The study shows that glacier loss does not happen evenly across the planet. Regions with many small glaciers face the fastest and earliest losses. These include the Alps, the Caucasus, the Rocky Mountains, parts of the Andes, and mountain ranges near the equator.
“In these regions, more than half of all glaciers are expected to vanish within the next 10 to 20 years,” said van Tricht.
Many of these glaciers contribute little to global sea level rise. Locally, however, their role is large. They feed rivers, support tourism, and shape landscapes people know well.
Even areas once seen as stable are affected. In the Karakoram range of Central Asia, some glaciers briefly grew after the early 2000s. That growth does not last. The models show that glacier numbers decline there as warming continues.

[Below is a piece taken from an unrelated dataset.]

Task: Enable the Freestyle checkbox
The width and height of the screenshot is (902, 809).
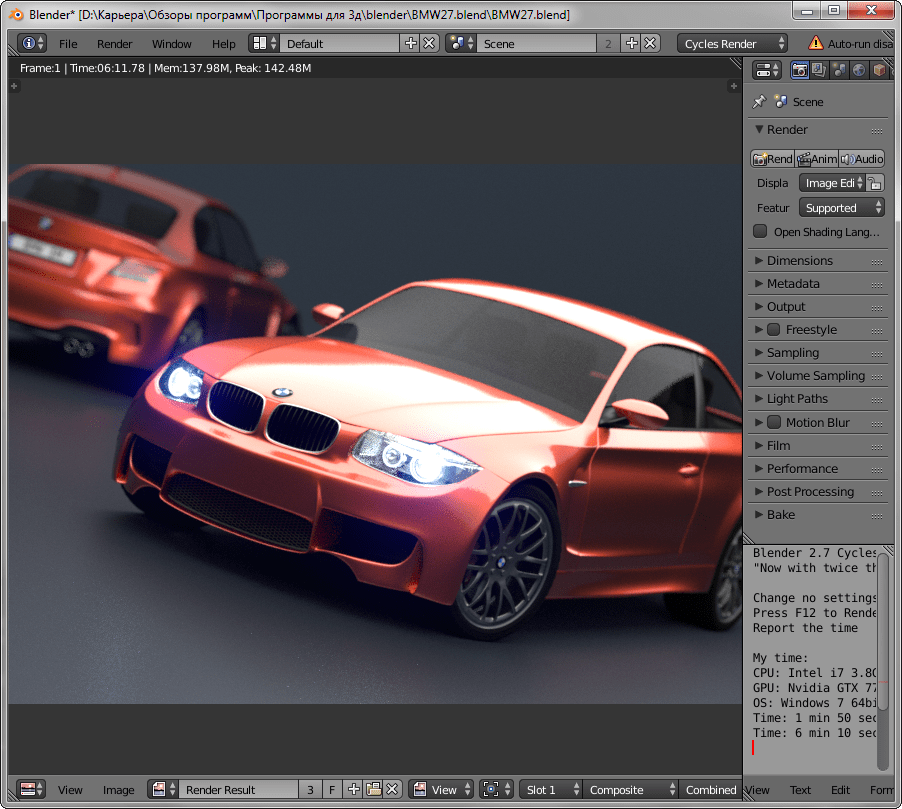Action: coord(773,330)

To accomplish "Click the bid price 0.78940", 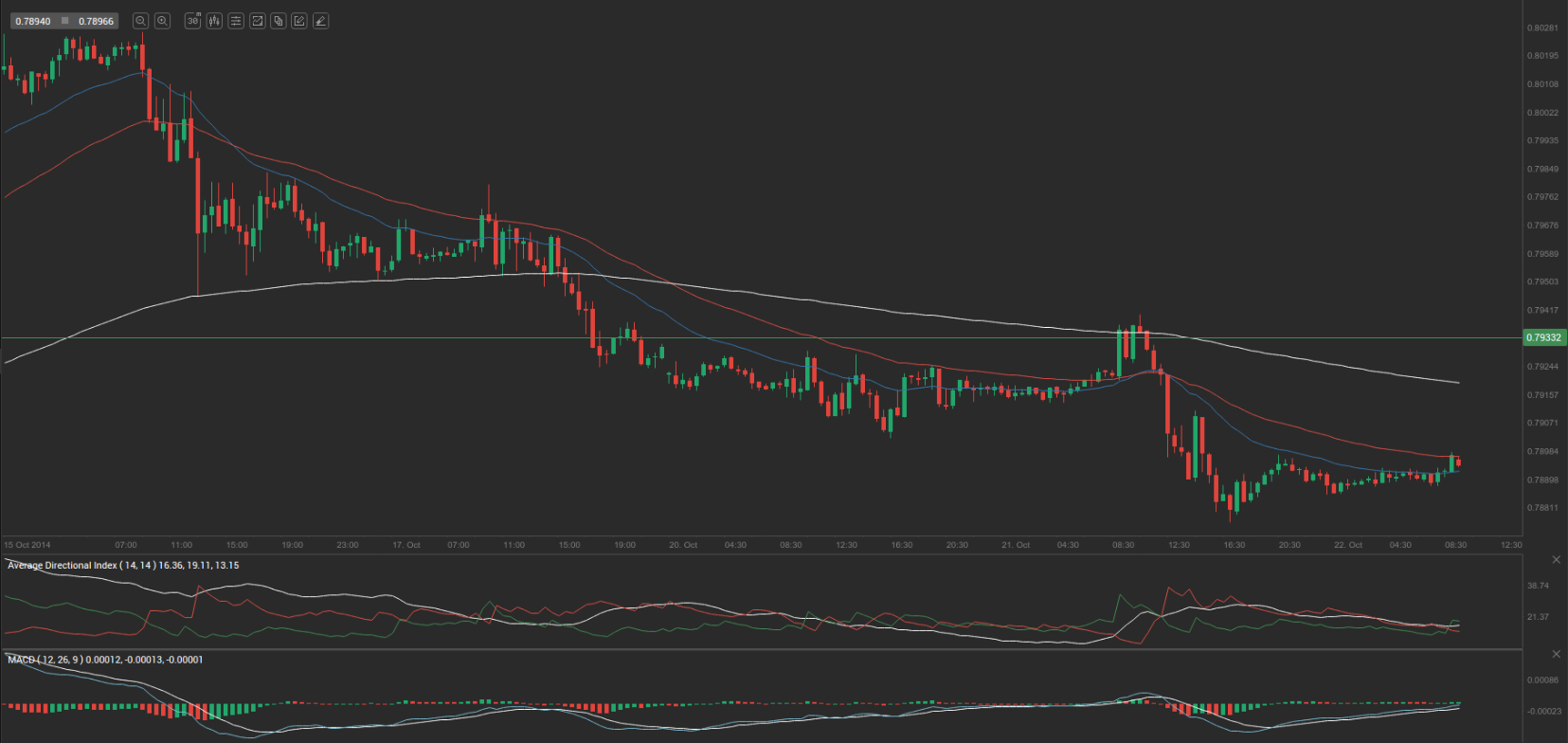I will [33, 21].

The most consistent message from the research is how sensitive glacier survival is to temperature. Small differences matter.
At 1.5°C, about half of today’s glaciers could still exist by the end of the century. At 2.7°C, only one-fifth of today’s glaciers remain, and at 4°C, survival drops to about one-tenth.
Under 4°C warming, the peak of glacier extinction sees twice as many glaciers disappear each year as under 1.5°C.
“The results underline how urgently ambitious climate action is needed,” said Daniel Farinotti, study co-author and professor of glaciology at ETH Zurich.
When a glacier disappears, the impact reaches beyond science. A small glacier may not raise sea levels, but its loss can affect tourism, local income, and cultural identity. Valleys built around ice lose a defining feature.
“The melting of a small glacier hardly contributes to rising seas. But when a glacier disappears completely, it can severely impact tourism in a valley,” said van Tricht.
This is why the research also connects to projects like the Global Glacier Casualty List, which records the names and stories of glaciers that no longer exist.
Glacier loss is now visible, measurable, and increasingly predictable. The timing of peak glacier extinction depends on choices made today.
The difference between losing 2,000 or 4,000 glaciers each year is not distant or abstract. It will shape landscapes within a single generation.
This study makes one thing clear. The future of the world’s glaciers is not fixed yet. The number that survive will reflect how quickly warming slows, and how seriously those warnings are taken.
The study is published in the journal Nature Climate Change.